* Aim of the exercise *
Set down, exactly and with no pictures, the line that contains "You are a GUI" and all lines after it in the listing.

* Supplied material *
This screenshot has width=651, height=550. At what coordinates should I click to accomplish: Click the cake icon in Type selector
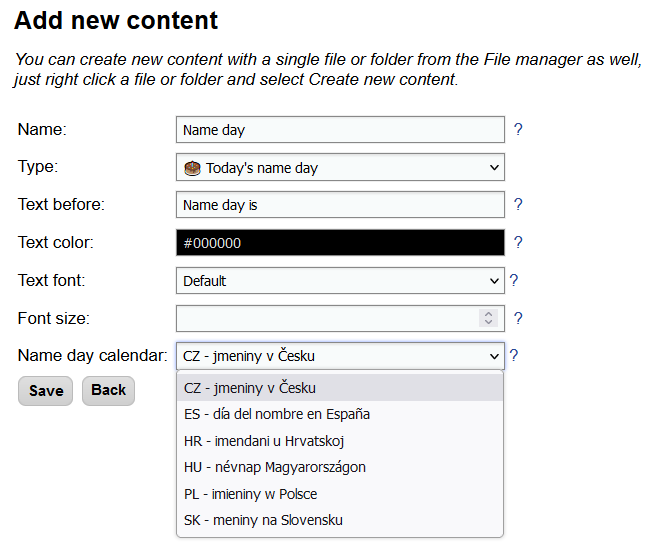coord(192,168)
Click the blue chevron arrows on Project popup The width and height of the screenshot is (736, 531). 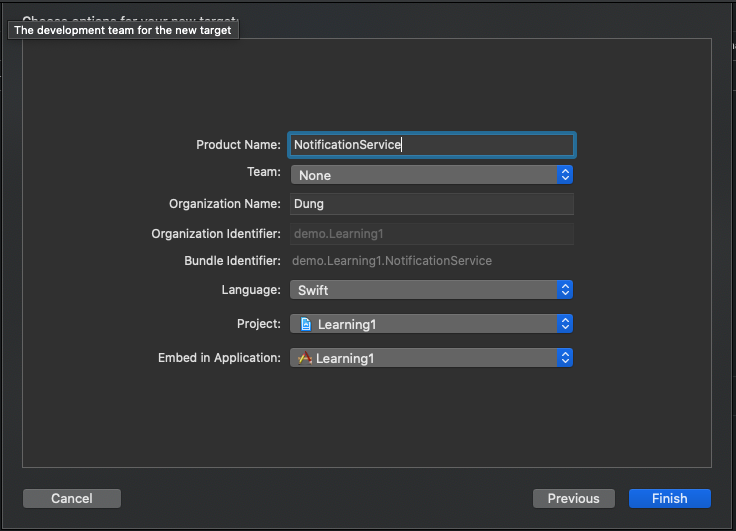coord(565,324)
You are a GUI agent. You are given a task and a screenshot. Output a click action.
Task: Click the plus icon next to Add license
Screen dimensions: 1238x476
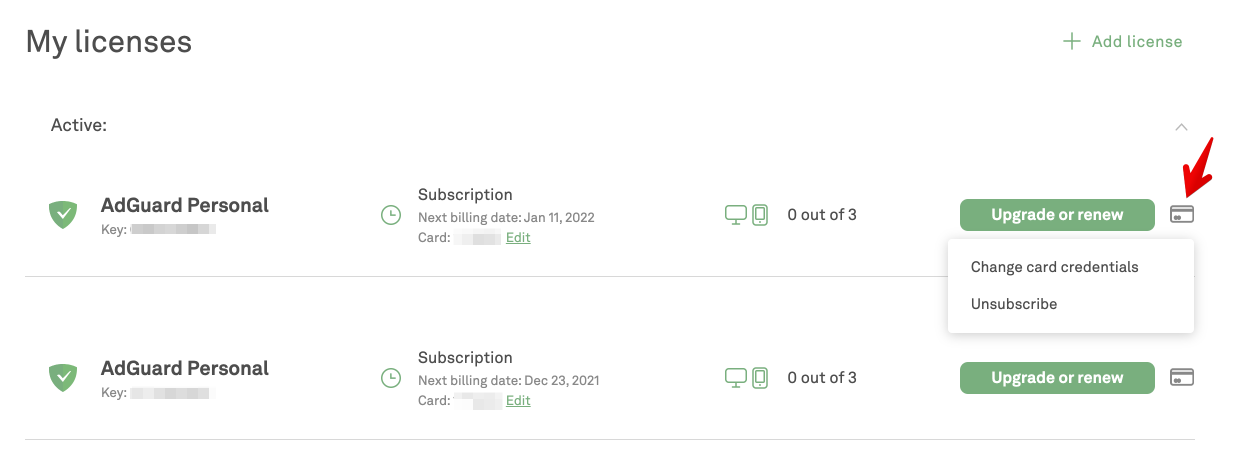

* Result of the exercise *
You are a GUI agent. You are given a task and a screenshot. Output a click action.
Task: Click the plus icon next to Add license
Screen dimensions: 1238x476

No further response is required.